UA student investigated for racist messages

UA student investigated for racist messages

The University is investigating a student for racist language sent via the Tinder dating app. CW File

The University is investigating a student for racist language sent via the dating app, Tinder, this month.

Emi Miller, a junior at Hollings University in Roanoke, Virginia, majoring in communications studies, posted screenshots to her personal Twitter on March 9, at 8:45 a.m. displaying several messages sent to her by Kyle Harcourt, a junior at The University of Alabama. She said she believes she must have matched with Harcourt while he was passing through her area on Spring Break.

In the messages, Harcourt uses the n-word multiple times, and at one point tells Miller, “I come from Alabama where the only place we like our n****** is hanging from trees.”

The tweet was favorited over 13,000 times and received over 7,500 retweets.

Miller posted the screenshot of the conversation and tagged The University of Alabama twitter page, which responded at 4:23 p.m. that same day. Miller also tagged the national and local Sigma Pi accounts, a fraternity of which Harcourt is a former member.

“Unacceptable and not representative of UA students. We are investigating and will take appropriate action,” the verified @UofAlabama account stated in its response. The Sigma Pi national account also stated that Harcourt’s membership had been suspended in January, and has since been terminated.

Harcourt, a native of New Jersey, declined to comment on his remarks or the current investigation.

The University caught national attention last fall for a similar incident involving now-suspended former student Ryan Parrish, who posted racially insensitive material on The University of Alabama Student Ticket Exchange.

Miller said she had no prior knowledge of the event from last semester involving Parrish, but said she expresses a desire for racist behavior to end on college campuses and nationwide. She said her concern over his racially violent rhetoric led her to post the screenshots publicly.

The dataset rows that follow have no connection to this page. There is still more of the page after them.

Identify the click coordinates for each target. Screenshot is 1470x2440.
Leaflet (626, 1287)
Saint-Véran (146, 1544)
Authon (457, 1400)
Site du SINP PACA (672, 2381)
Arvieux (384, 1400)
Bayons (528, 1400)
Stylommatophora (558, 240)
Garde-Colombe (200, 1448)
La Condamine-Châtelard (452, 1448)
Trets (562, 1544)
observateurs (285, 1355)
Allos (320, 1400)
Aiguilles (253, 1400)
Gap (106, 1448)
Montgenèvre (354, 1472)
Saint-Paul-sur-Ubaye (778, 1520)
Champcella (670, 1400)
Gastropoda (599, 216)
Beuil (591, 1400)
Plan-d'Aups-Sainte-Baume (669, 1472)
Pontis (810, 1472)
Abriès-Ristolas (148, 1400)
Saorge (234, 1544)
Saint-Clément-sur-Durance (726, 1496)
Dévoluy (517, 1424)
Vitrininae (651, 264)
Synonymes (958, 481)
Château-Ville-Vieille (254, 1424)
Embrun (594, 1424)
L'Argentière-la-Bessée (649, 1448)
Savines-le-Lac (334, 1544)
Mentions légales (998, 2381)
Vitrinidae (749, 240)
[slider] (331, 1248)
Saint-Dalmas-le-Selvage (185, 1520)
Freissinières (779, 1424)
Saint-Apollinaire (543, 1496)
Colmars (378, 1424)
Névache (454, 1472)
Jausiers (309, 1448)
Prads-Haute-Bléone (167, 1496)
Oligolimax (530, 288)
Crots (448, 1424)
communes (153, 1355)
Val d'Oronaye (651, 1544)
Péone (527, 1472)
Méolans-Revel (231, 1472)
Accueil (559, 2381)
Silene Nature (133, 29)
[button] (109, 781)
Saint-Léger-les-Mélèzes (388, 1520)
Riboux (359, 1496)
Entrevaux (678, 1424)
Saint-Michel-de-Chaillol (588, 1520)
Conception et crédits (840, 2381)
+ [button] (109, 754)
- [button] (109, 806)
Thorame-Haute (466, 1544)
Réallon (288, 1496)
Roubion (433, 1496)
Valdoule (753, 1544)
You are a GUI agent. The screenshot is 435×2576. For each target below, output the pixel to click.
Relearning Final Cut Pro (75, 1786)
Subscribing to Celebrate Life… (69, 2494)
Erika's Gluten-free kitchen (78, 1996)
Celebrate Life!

“I thought maybe this is an accident or a joke but when he persisted, I said this wasn’t a joke and was something that needed to be taken more seriously,” Miller said. "...I don’t think this is reflective of individual students at UA or even the student culture as a whole...At the end of the day, I want this to be a growth moment for Kyle.”

Miller said the Office of Student Conduct called her to question her about the incident on March 10, and she had faith that they would respond appropriately.

“We have initiated a disciplinary review through the Office of Student Conduct and will follow due process,” said Monica Watts, strategic communications vice president, in a University statement. “This type of behavior is unacceptable and does not represent the broader culture of the UA family.”

This story will be updated as the investigation takes place.